[PATCH v2 01/16] perf llvm: Fix arm64 adrp instruction disassembly mismatch with objdump
From: Tengda Wu
Date: Fri Apr 03 2026 - 05:52:02 EST
The operands of 'adrp' instructions parsed by libllvm are currently
represented as raw immediates rather than the "address <symbol+offset>"
format used by objdump. This inconsistency causes arm64_mov__parse()
to fail when parsing these instructions during post-processing.
Example of the mismatch:
Current: adrp x18, 8014
Fix: adrp x18, ffff800081f5f000 <this_cpu_vector>
Fix this by manually extracting the target address from the raw adrp
instruction via symbol_lookup_callback(). The address is then converted
to a specific symbol during symbol__disassemble_llvm() and formatted
to match objdump's output, ensuring compatibility with existing
parsers.
Signed-off-by: Tengda Wu <wutengda@xxxxxxxxxxxxxxx>
---
tools/perf/util/llvm.c | 50 ++++++++++++++++++++++++++++++++++++++++++
1 file changed, 50 insertions(+)
diff --git a/tools/perf/util/llvm.c b/tools/perf/util/llvm.c
index a0deb742a733..533d47e8084d 100644
--- a/tools/perf/util/llvm.c
+++ b/tools/perf/util/llvm.c
@@ -94,6 +94,7 @@ static void init_llvm(void)
struct symbol_lookup_storage {
u64 branch_addr;
u64 pcrel_load_addr;
+ u64 pcrel_adrp_addr;
};
static const char *
@@ -108,6 +109,18 @@ symbol_lookup_callback(void *disinfo, uint64_t value,
storage->branch_addr = value;
else if (*ref_type == LLVMDisassembler_ReferenceType_In_PCrel_Load)
storage->pcrel_load_addr = value;
+ else if (*ref_type == LLVMDisassembler_ReferenceType_In_ARM64_ADRP) {
+ uint64_t adrp_imm;
+
+ /* immhi (bits 23:5) and immlo (bits 30:29) */
+ adrp_imm = ((value & 0x00ffffe0) >> 3) | ((value >> 29) & 0x3);
+ /* Sign-extend the 21-bit immediate to 64-bit */
+ if (adrp_imm & (1ULL << 20))

Entries provided:
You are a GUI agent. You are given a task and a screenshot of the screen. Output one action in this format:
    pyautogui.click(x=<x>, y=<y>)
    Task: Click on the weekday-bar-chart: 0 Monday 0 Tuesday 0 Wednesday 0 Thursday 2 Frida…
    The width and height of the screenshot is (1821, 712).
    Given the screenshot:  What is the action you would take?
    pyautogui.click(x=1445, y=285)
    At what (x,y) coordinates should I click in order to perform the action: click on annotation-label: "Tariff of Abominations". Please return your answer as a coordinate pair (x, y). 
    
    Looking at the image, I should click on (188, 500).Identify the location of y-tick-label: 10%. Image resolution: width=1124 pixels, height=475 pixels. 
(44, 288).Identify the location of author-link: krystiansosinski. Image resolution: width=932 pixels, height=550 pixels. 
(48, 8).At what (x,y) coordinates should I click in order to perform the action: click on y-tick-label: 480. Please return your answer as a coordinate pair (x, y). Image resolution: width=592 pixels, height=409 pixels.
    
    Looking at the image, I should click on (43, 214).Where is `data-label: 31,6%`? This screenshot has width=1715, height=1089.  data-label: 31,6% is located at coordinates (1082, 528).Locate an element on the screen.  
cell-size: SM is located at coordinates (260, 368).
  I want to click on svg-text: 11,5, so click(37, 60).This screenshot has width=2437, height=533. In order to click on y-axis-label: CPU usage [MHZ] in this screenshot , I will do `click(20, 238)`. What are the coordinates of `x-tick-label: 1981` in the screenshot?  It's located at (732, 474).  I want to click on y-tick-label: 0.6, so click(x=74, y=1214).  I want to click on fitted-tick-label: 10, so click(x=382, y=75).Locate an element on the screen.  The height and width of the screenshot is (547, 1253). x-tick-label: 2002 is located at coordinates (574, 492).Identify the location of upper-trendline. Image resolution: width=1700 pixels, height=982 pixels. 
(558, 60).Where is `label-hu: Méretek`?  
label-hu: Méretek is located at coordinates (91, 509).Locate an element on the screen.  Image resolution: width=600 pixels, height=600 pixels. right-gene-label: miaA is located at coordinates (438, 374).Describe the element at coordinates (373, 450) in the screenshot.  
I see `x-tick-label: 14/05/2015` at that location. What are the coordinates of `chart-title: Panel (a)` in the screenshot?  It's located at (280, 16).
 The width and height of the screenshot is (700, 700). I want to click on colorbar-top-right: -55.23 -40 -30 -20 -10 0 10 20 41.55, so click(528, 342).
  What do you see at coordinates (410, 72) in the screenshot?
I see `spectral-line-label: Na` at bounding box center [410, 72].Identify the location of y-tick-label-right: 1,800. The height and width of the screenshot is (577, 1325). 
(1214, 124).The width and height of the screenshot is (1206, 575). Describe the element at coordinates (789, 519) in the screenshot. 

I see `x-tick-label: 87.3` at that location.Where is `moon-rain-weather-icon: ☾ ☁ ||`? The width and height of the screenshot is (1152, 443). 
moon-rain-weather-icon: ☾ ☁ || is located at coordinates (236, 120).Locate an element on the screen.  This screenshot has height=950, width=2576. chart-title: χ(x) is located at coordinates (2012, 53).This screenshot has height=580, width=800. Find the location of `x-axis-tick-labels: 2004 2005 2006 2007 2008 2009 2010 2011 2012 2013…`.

Exercises:
1/ According to the perf llvm patch, which function fails when it parses adrp instructions during post-processing?
2/ List every member of struct symbol_lookup_storage in the perf llvm patch, including the one the patch adds.
3/ Resume the perf llvm patch at the point where it stops, and carry it on from there.

Answers to the tasks:
1/ arm64_mov__parse()

2/ branch_addr, pcrel_load_addr, pcrel_adrp_addr

3/
+ adrp_imm |= ~((1ULL << 21) - 1);
+
+ /* Calculate the target page address */
+ storage->pcrel_adrp_addr = (address & ~0xFFFLL) + (adrp_imm << 12);
+ }
*ref_type = LLVMDisassembler_ReferenceType_InOut_None;
return NULL;
}
@@ -204,6 +217,7 @@ int symbol__disassemble_llvm(const char *filename, struct symbol *sym,
storage.branch_addr = 0;
storage.pcrel_load_addr = 0;
+ storage.pcrel_adrp_addr = 0;
/*
* LLVM's API has the code be disassembled as non-const, cast
@@ -227,6 +241,42 @@ int symbol__disassemble_llvm(const char *filename, struct symbol *sym,
free(name);
}
}
+ if (storage.pcrel_adrp_addr != 0) {
+ /*
+ * ADRP (Address Page) instructions encode a 21-bit signed
+ * immediate offset relative to the current PC's page.
+ *
+ * To maintain consistency with standard objdump output,
+ * we truncate the raw encoded immediate at the comma
+ * and replace it with the resolved absolute page address.
+ *
+ * Example conversion:
+ * From: adrp x18, 8014
+ * To: adrp x18, ffff800081f5f000 <this_cpu_vector>
+ */
+ char *name;
+ char *s = strchr(disasm_buf, ',');
+
+ if (s == NULL)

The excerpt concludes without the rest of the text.